On December 18, 1996, the Executive Committee on behalf of the Board of
Directors of the Company approved the Amended and Restated 1995 Stock
Incentive Plan (the "Amended Plan"). The Amended Plan was approved by the
Company's shareholders on January 28, 1997. The Amended Plan amended and
restated the Plan in its entirety. Among other changes, the Amended Plan
increased the number of shares of Common Stock available for issuance under
the Amended Plan from 10,000,000 shares to 30,000,000 shares.

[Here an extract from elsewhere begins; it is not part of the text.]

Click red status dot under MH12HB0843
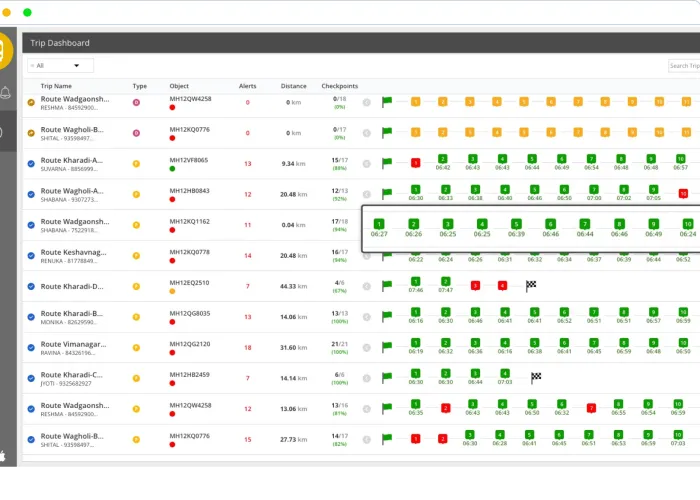tap(173, 199)
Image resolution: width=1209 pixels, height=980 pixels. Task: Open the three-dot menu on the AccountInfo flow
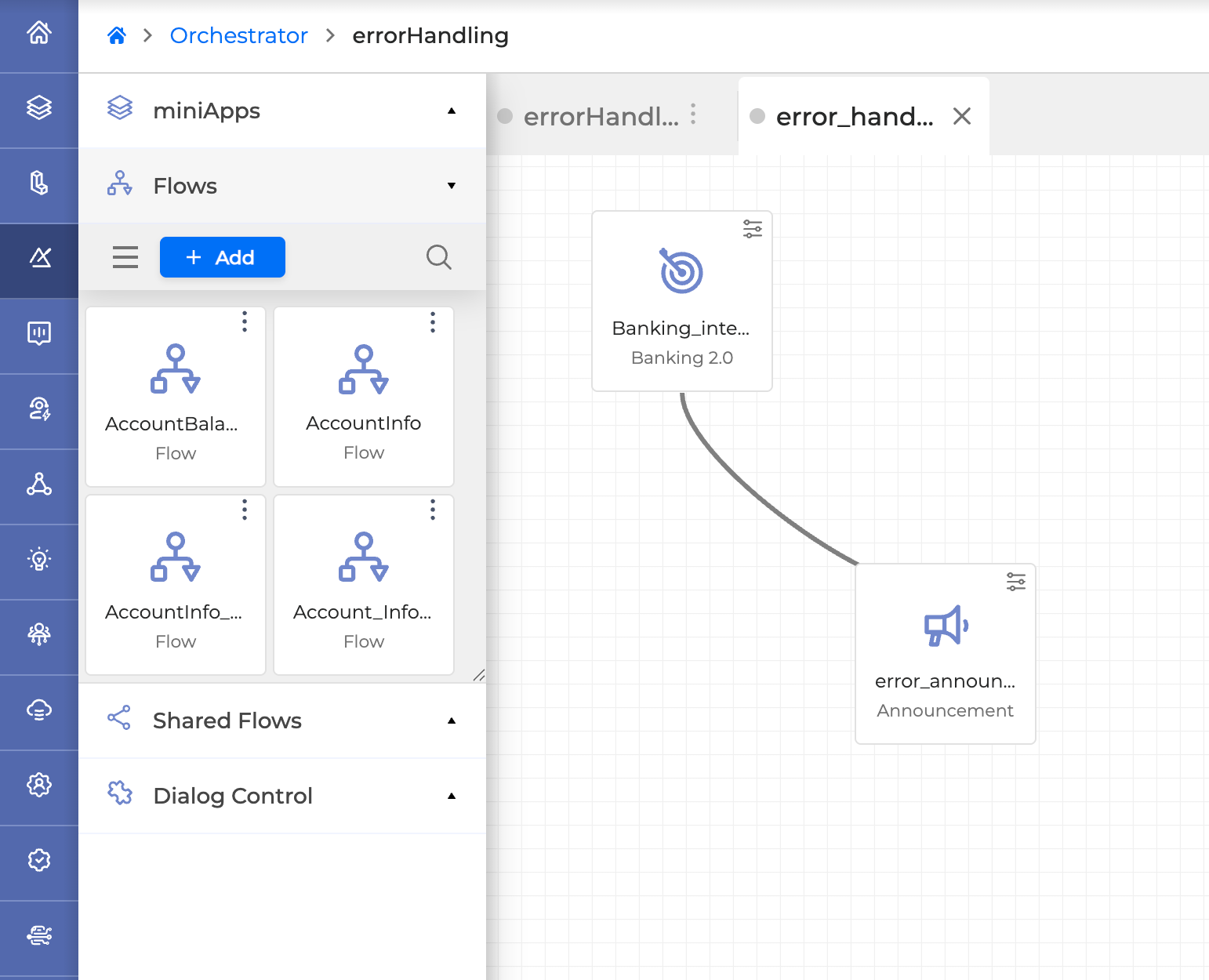(433, 322)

This
Registration Statement is filed in order to register with the Commission the
20,000,000 additional shares of Common Stock available for issuance under the
Amended Plan.
EXHIBITS
Exhibit
Number Description
- ------- -----------
5. Opinion of Scott M. Brown.
10. Amended and Restated 1995 Stock Incentive Plan (Incorporated by
reference to Annex D to the Proxy Statement/Prospectus, dated as of
December 18, 1996, for the Company's Special Meeting of Shareholders
held on January 28, 1997)
23. Consents
a. Consent of KPMG Peat Marwick LLP
b. Consent of Scott M. Brown (included in his opinion filed as
Exhibit 5).
24. Power of Attorney (included on page 2 of this Registration Statement).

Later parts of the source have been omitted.